For your above configuration without overclock recommended PSU wattage is 416w but if you are overclocking your FX 6300 from stock 3.5GHz to 4.0GHz then your recommended PSU wattage is 429w. 
You also need better cooling for overclocking and I recommend Coolermaster Hyper 212 EVO @ 2600.OK.


----------



## harshilsharma63 (Nov 8, 2013)

If your current PSU is working perfectly, you can sell it and get a new S12II 520 W and Asus M5A97 EVO. A cpu cooler like hype 212 EVO will also be of great help.


----------



## kyvivek (Nov 8, 2013)

Thanks for your input. I shall definitely look into that. Also, yes I intend to buy the 212 EVO.



bavusani said:


> > For your above configuration without overclock recommended PSU wattage is 416w but if you are overclocking your FX 6300 from stock 3.5GHz to 4.0GHz then your recommended PSU wattage is 429w.



Only when you mentioned this did I recall that there exists the PSU calculator.
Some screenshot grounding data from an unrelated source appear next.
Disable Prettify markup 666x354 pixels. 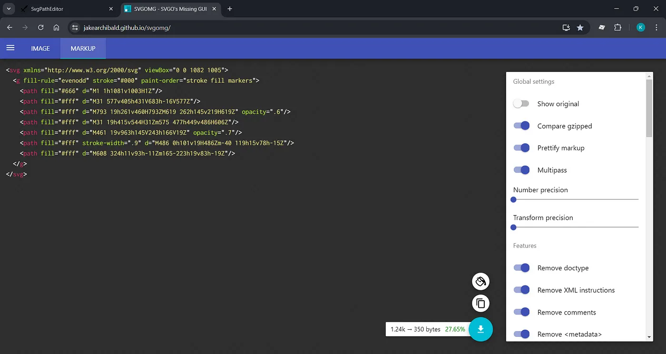(x=521, y=148)
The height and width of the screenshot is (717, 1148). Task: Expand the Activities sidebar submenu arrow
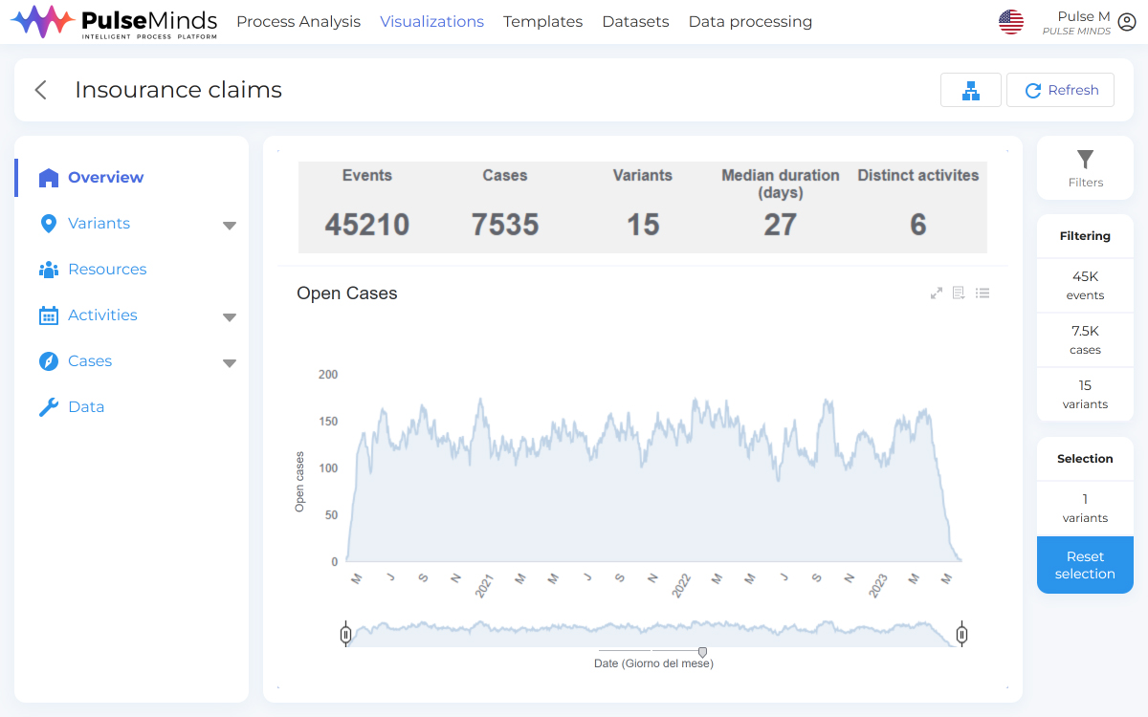click(229, 317)
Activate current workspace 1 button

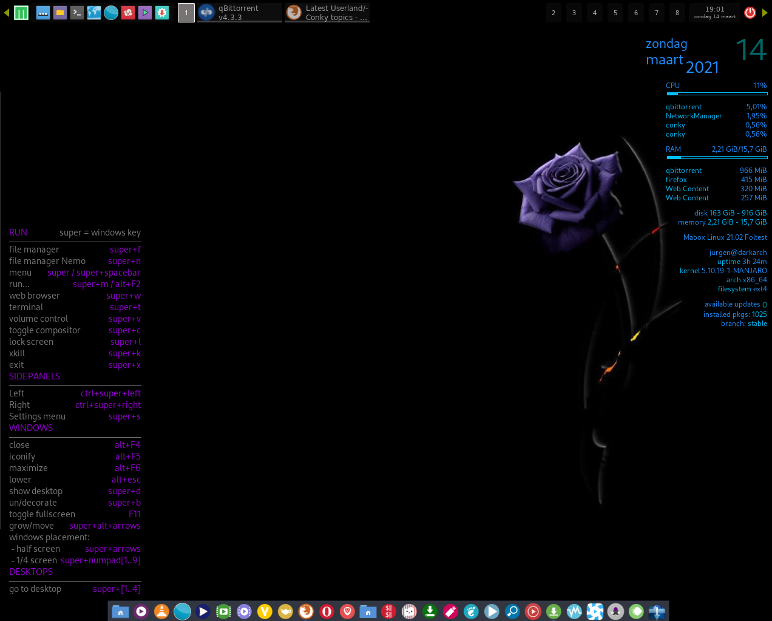point(186,13)
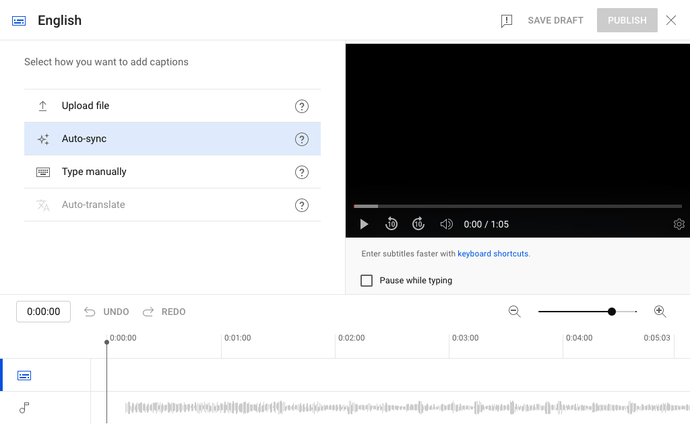Save the captions as a draft
Image resolution: width=690 pixels, height=424 pixels.
coord(555,20)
So I keyed in my specs (extra fans too) and this is what I got : 

Minimum PSU Wattage: 342 Watts      
Recommended Wattage: 392 Watts

eXtreme PSU Calculator - Vishera - Pastebin.com

*Is this margin sufficient or would I be better off not to risk it and should simply get a 550/600 PSU?*


----------



## kyvivek (Nov 8, 2013)

harshilsharma63 said:


> If your current PSU is working perfectly, you can sell it and get a new S12II 520 W and Asus M5A97 EVO. A cpu cooler like hype 212 EVO will also be of great help.
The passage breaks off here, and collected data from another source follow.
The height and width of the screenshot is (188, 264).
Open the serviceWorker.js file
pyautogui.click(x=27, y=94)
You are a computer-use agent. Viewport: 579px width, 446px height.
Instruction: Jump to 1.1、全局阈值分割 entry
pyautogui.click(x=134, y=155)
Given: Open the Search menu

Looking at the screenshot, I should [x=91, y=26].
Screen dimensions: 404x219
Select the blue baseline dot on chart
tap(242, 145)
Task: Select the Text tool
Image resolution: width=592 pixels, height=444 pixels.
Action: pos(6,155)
I hadn't even considered selling my old components. Is there even a market for these 4ish-year old items? I had no idea I could do that. 

Looks like everyone loves the M5A97 EVO. Shall definitely check it out. I suppose I can't really expect a decent board for cheaper (something like 6000 INR)? And yes, I intend to buy the 212 EVO. Thanks for the suggestion.


----------